To do:
Return, exactly and with nothing added, the line with "Screen dimensions: 909x762" together with all lines after it through the end of the data below. No pictures belong in the copy.

Data listing:
* * * *

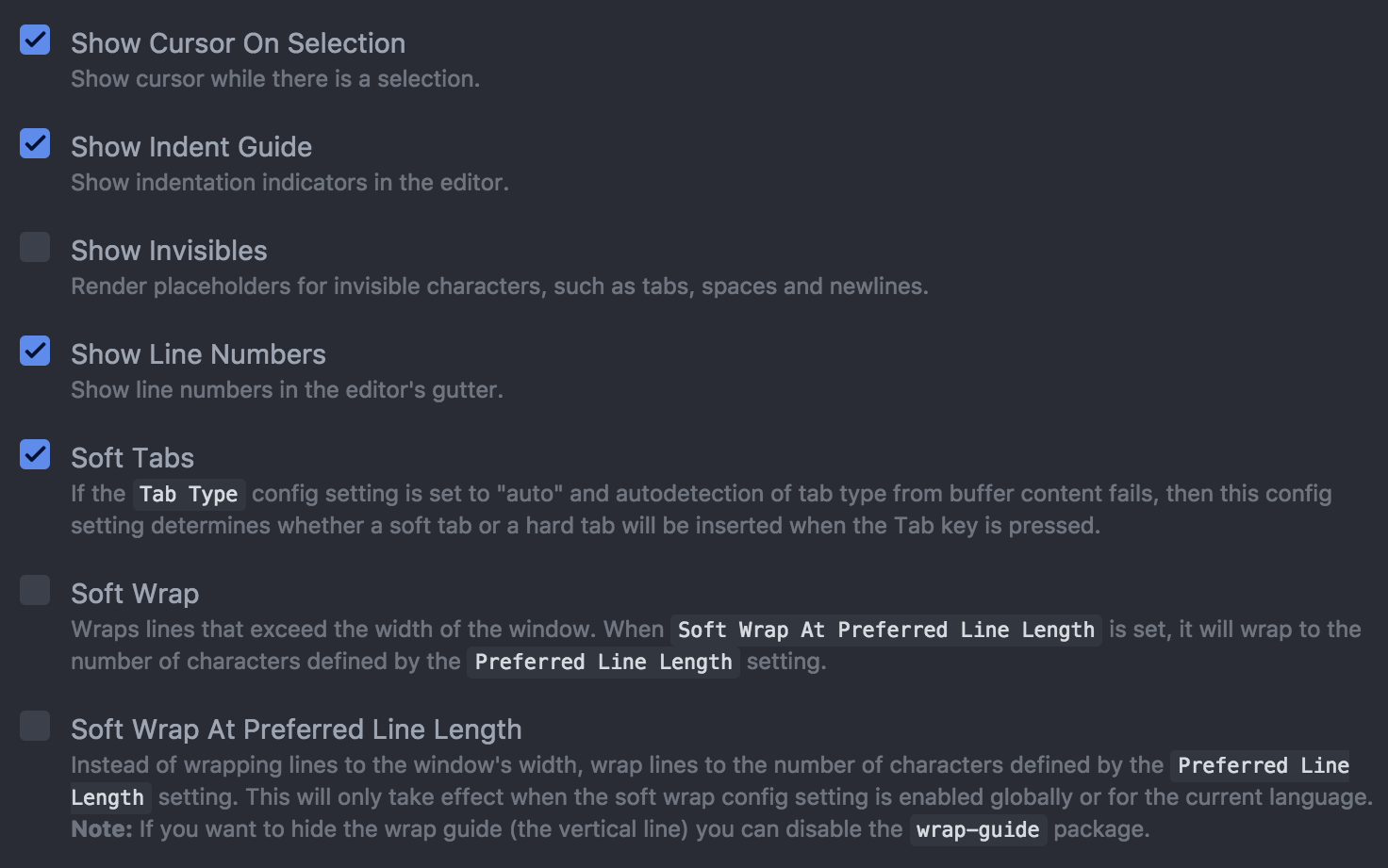Image resolution: width=1388 pixels, height=868 pixels.
Task: Turn off the Show Line Numbers checkbox
Action: 35,351
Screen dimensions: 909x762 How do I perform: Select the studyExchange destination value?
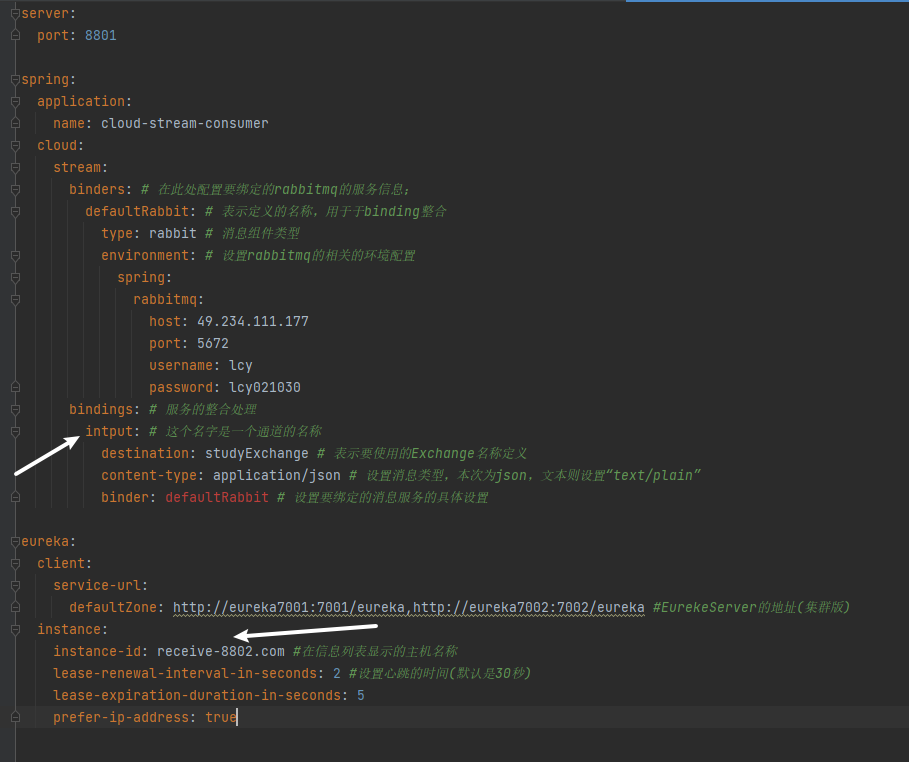pyautogui.click(x=256, y=454)
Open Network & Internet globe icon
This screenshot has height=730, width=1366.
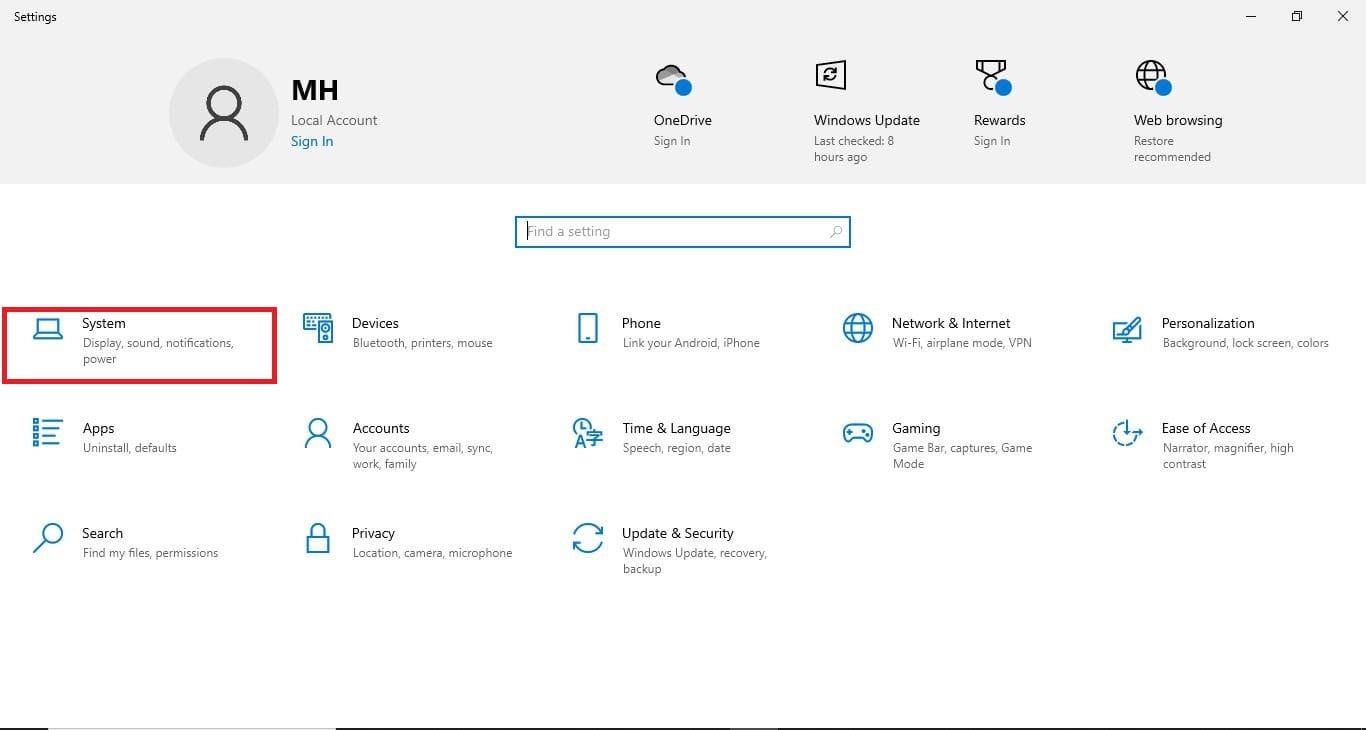point(857,328)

* * * *

Expected output:
Screen dimensions: 909x762 How do I perform: Select the studyExchange destination value?
pyautogui.click(x=256, y=454)
Open Network & Internet globe icon
This screenshot has height=730, width=1366.
point(857,328)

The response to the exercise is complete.